His 2002 retrospective at the Corcoran Gallery of Art in Washington was a very mixed success. It was just too much of him at one shot, with the late work feeling noisy and gauche, kind of embarrassing. What had happened to the old, winning lightness?

But then a little surprise of a show of painting from 1952 to 1965 at the Guild Hall in East Hampton, N.Y., last year suggested that the buzz he had initially generated hadn’t been a fluke after all. And now a second show, “Larry Rivers: 1950s/1960s” at Tibor de Nagy Gallery in Manhattan, confirms that impression.

Rivers was a spark, in art and in life. Born Yitzroch Loiza Grossberg in the Bronx in 1923, he had a large and lasting ambition to be a professional jazz musician. He certainly had the requisite brains and drive. He studied composition and music theory at Juilliard, where Miles Davis was a fellow student, and through the 1940s played saxophone — and played well — in various New York bands.

Through jazz he met the painter Jane Freilicher, whose husband was a musician. She gave Rivers painting lessons; he developed a crush on her; and he decided that art was the way he’d go. Like everybody in the 1940s he studied a bit with Hans Hofmann, then with William Baziotes. He was very social. He circulated, hung out, mingled. He met people, among them Willem de Kooning, Franz Kline, O’Hara and a dealer named John Bernard Myers, director of the new Tibor de Nagy Gallery, who offered him a solo.

Things happened fast. Clement Greenberg gave the show a rave. The Museum of Modern Art bought Rivers’s parodic version of Emanuel Leutze’s “George Washington Crossing the Delaware,” a picture that seemed very nervy at the time. In 1954 came the eight-foot-high O’Hara portrait, which really was nervy. It’s in the current exhibition along with several other terrific loans, including, from the same year, a portrait of a fully clothed Berger flanked by Rivers’s two young sons, both nude.

In 1958 Rivers and O’Hara collaborated on the series of lithographs called “Stones,” with the poet inserting verses among Rivers’s images. One piece from that series, called “Love,” is in the show, along with a study for another. They’re beautiful. You can see why these two fell in love: they’re so on the same wavelength. They share a metabolism.
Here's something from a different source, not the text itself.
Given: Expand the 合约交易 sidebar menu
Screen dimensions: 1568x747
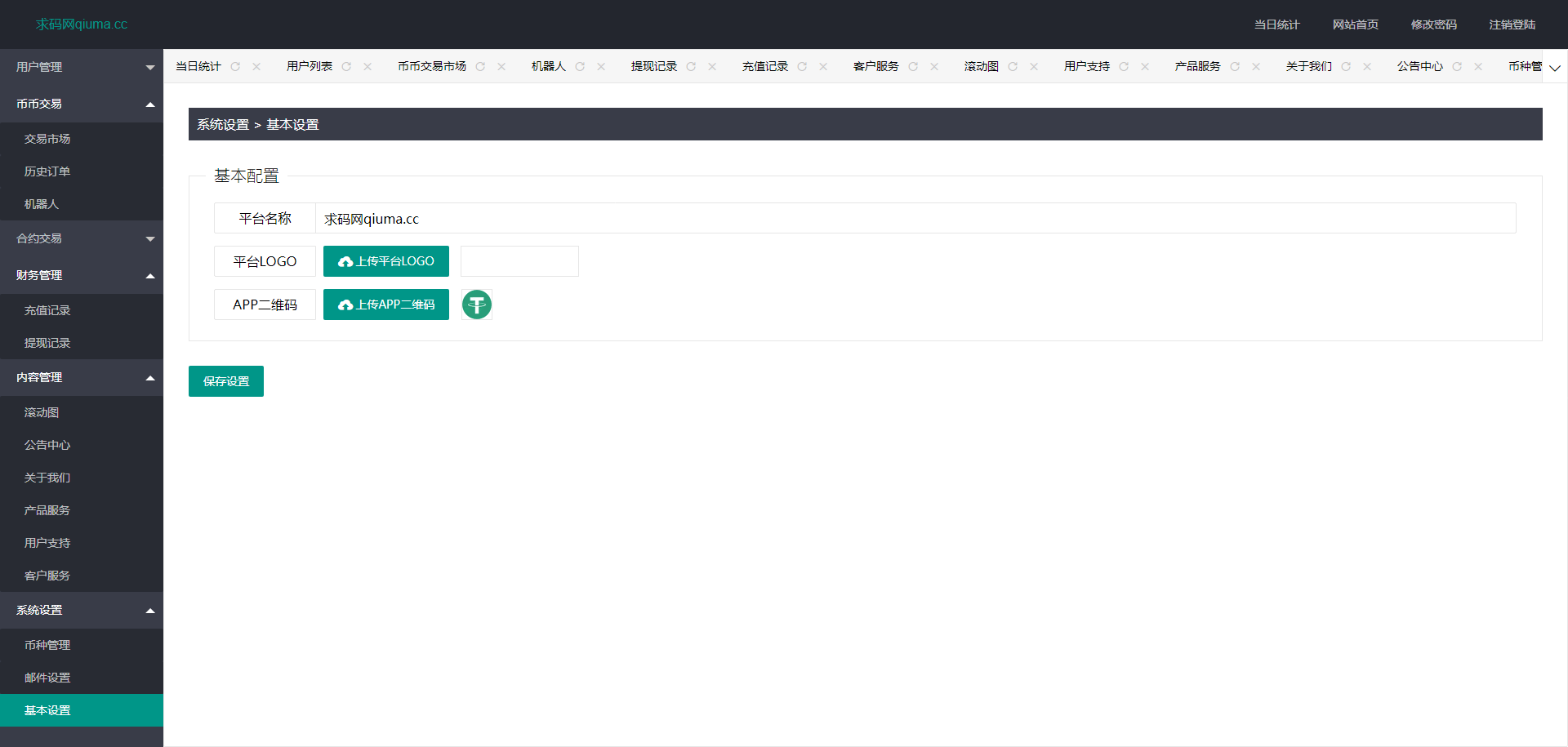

Rivers’s painting from this time and on into the 1960s was getting ultrasketchy and semi-abstract. Everything looks a bit half-done, and that’s O.K. Casual was the look he was after, and it worked because his balances and tempos were right — when to push forward, when to rest. He was painting like a jazzman, and like someone who loved paint as paint.

In the 1960s, though, the art game was changing, and I’m not even talking about Minimalism. Pop had made flat, blank, hands-off, no-action painting cool. Warhol’s sardonically mute images of car wrecks, electric chairs and most-wanted men were redefining serious in new art.
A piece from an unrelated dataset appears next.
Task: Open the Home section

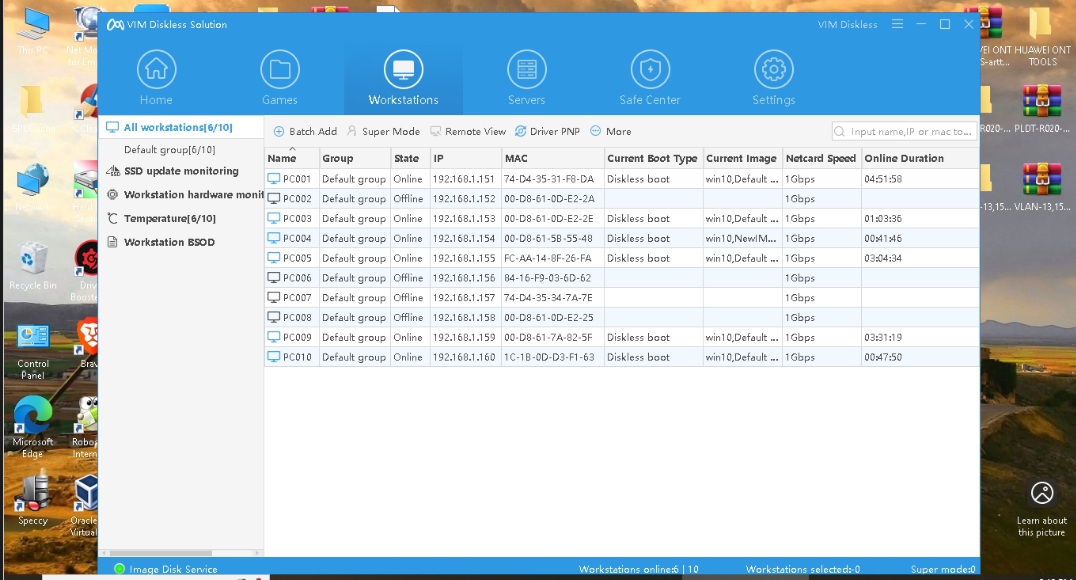Action: coord(155,79)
In 1964 Rivers titled a painting of Napoleon “The Greatest Homosexual” and caused a stir. No one was yet saying the H word out loud in polite company. But by this point Warhol was already turning out a whole body of deeply queer art. Even Rivers’s most politically trenchant work, like a series of the mock-patriotic paintings called “The Last Civil War Veteran,” seemed mild-mannered and out of some larger ’60s loop.

Still, his early stardom, as I said, was real and earned. And the work holds up. The proto-Pop pack rat still lifes feel zesty and original despite all the consumer-theme work by other artists that succeeded them. The Civil War paintings — there are two in the show — are haunting little things. The nude O’Hara is an American classic: a homoerotic Statue of Liberty in combat boots, witty without being silly, tough without being heavy.
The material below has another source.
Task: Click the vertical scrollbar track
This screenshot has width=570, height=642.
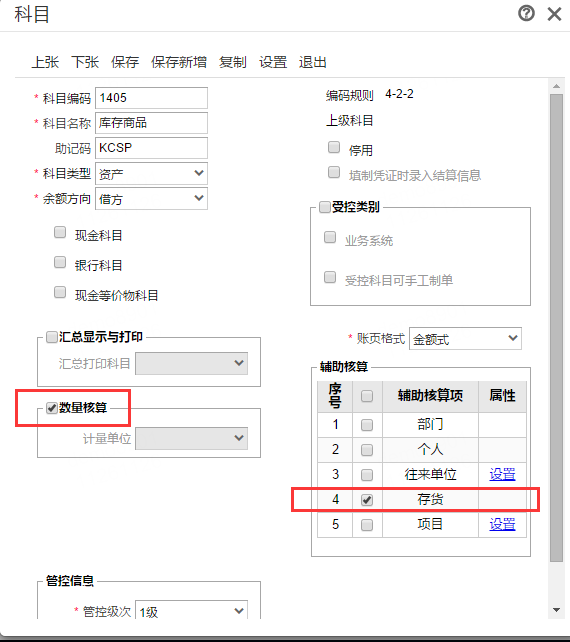Action: 556,328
As to Rivers’s later output, and there’s a lot of it out there, that’s another tale, and a complicated one. Silly and heavy become big problems; at the same time we really don’t know what’s there. So someone should take a look and make a case, someone who basically believes in Rivers but is aware of his limitations and has astute editing skills. I nominate Tibor de Nagy Gallery. It’s doing an extremely convincing job thus far.